Work required: In the forum thread comparing a Trie with binary search, how long did 5000 prefix searches take with the Trie after the suggested changes were applied?

Page excerpt:
* * * * * * * * *

However, your Trie code is very inefficient, which is the reason why it's slower than bsearch. A simple change to the getValuesFromNode function makes your implementation 10x faster:
private void getValuesFromNode(TrieNode currNode, List valueList)
{
if (currNode.isTerminal())
{
valueList.add(currNode.getNodeValue());
}
Collection<TrieNode> children = currNode.getChildNodes();
if( children != null )
{
for( TrieNode childNode : children)
{
getValuesFromNode( childNode, valueList);
}
}
}
And in TreeNode add a new variable Collection<TreeNode> childNodes, and change setChildren to:
public void setChildren(Map<Character, TrieNode> children)
{
this.children = children;
childNodes = children.values();
}
#2 by Steve on September 7, 2009 - 6:03 am
Actually there’s a bug in my code too
Instead of changing setChildren, add a method
Collection getChildNodes()
{
return children.values();
}
#3 by stevedaskam on September 7, 2009 - 10:13 pm
Thanks, Steve!! I had a feeling that my implementation could be improved upon. The Trie structure should be faster than the Binary Search. I will apply your changes to the code, and run the tests again.
I will post the results when complete.
Thanks for taking the time to look at this.
Steve
#4 by stevedaskam on September 9, 2009 - 8:24 pm
OK, I applied your changes, and it improved the Trie implementation a lot. I also had to change the addNode( ) method in TrieImpl so that the test data in Main.java would get added to the new collection.
Next, I ran the two test classes (TrieTest.java to make sure that everything still worked correctly after my changes, and Main.java to do the performance tests). The results for 5000 prefix searches are below:
Trie 28 ms
Binary Search 8 ms
So, it dropped the lookup time for the Trie by about 10 ms, but it still does not beat the Binary Search.
One side note: I noticed initially that these changes did cause the Trie implementation to appear faster than the Binary Search, but then I discovered that there was no data loaded into the Trie, and thus I had to update the addNode( ) method to add the data to the new collection variable.
Thanks for your input. I will continue to look for ways to improve the implementation.
#5 by Steve on September 10, 2009 - 9:40 am
Glat to hear it. I would have thought some other ways to eek some more speed would be:
1) change the TrieNode datastructure from a HashMap to a straight array (whereby you lookup the character getNumericValue as the index) – this should cut lookup speed slightly, but you lose flexibility as you’d probably restrict yourself to just ascii chars in the array.
2) initialise the ArrayList to some reasonable default size (this would improve all the speeds, so relatively everything would stay the same).
#6 by Pierre on October 8, 2010 - 5:28 am
Hi Steve,
I’m really interested in something really fast.
Can you please post your latest src code and findings between binary and trie search?
BTW. Do you know how grammar corrections suggestion per sentence level work and a full stop has been entered?
Thnx,
Pierre
#7 by stevedaskam on October 8, 2010 - 7:24 am
Hi Pierre,
It’s been a good while since I looked at the code, and while it did improve some, I never did find a way to make it faster than the binary search which ran about 6 to 8 ms. It’s hard to beat the binary search algorithm!!
Anyway, I am still interested in exploring other solutions. I will post my somewhat improved code, assuming I can find it on my machine somewhere
Thanks,
Steve
#8 by David on April 16, 2011 - 3:00 am
Hi Steve,
This was very helpful. Did you ever manage to update your Trie code files with the suggestions pointed out in the above comments? Please let me know. Thanks.
#9 by Jim Wright (@shipwreckman) on April 5, 2012 - 11:14 pm
This is very interesting and I appreciate your thoroughness with following up on suggestions. Also I realise this is old.
I don’t know the answer but I think it’s important to remember that Tries may be faster for insert operations, than a sorted arraylist. As I say, I don’t know, but it could matter.

* * * * * * * * *

Supplied information:

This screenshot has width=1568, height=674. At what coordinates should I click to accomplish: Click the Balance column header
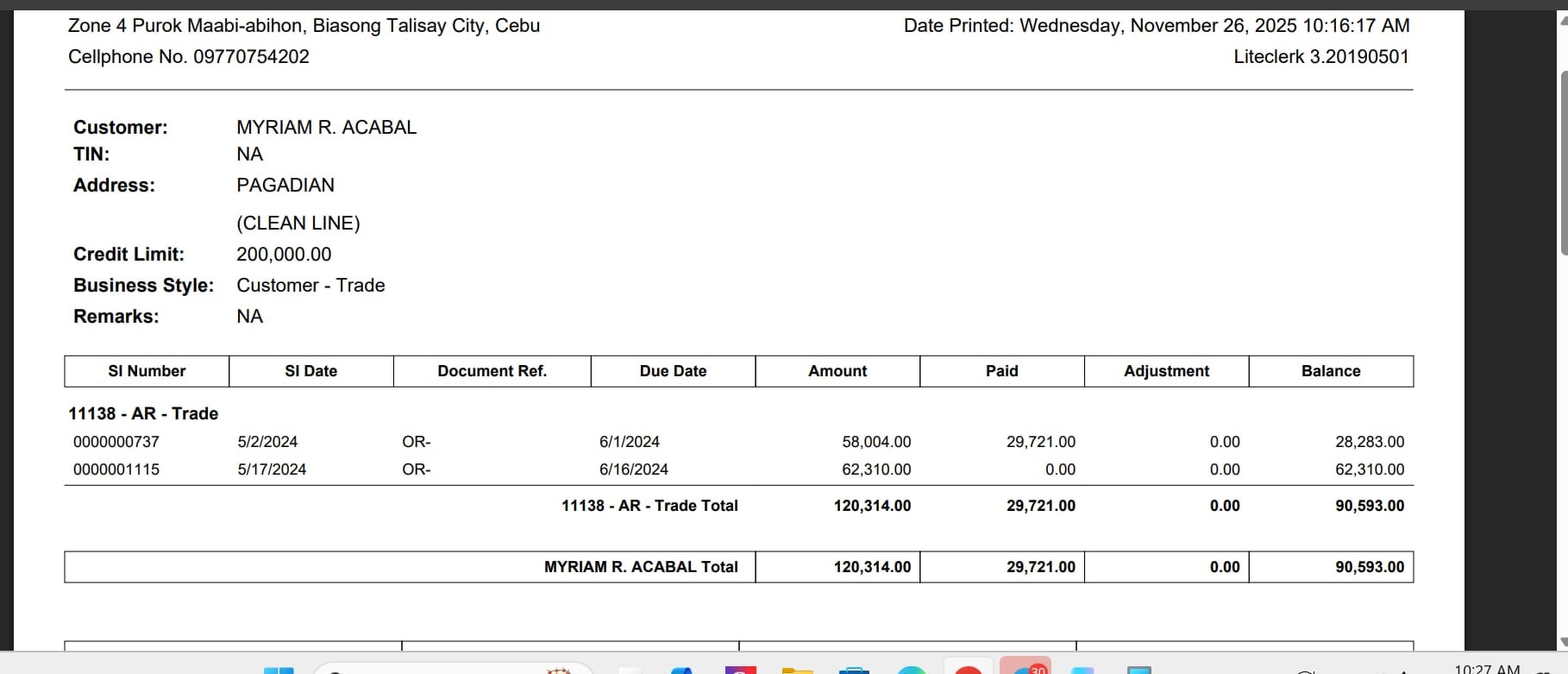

* * * * * * * * *

Worked answer: 28 ms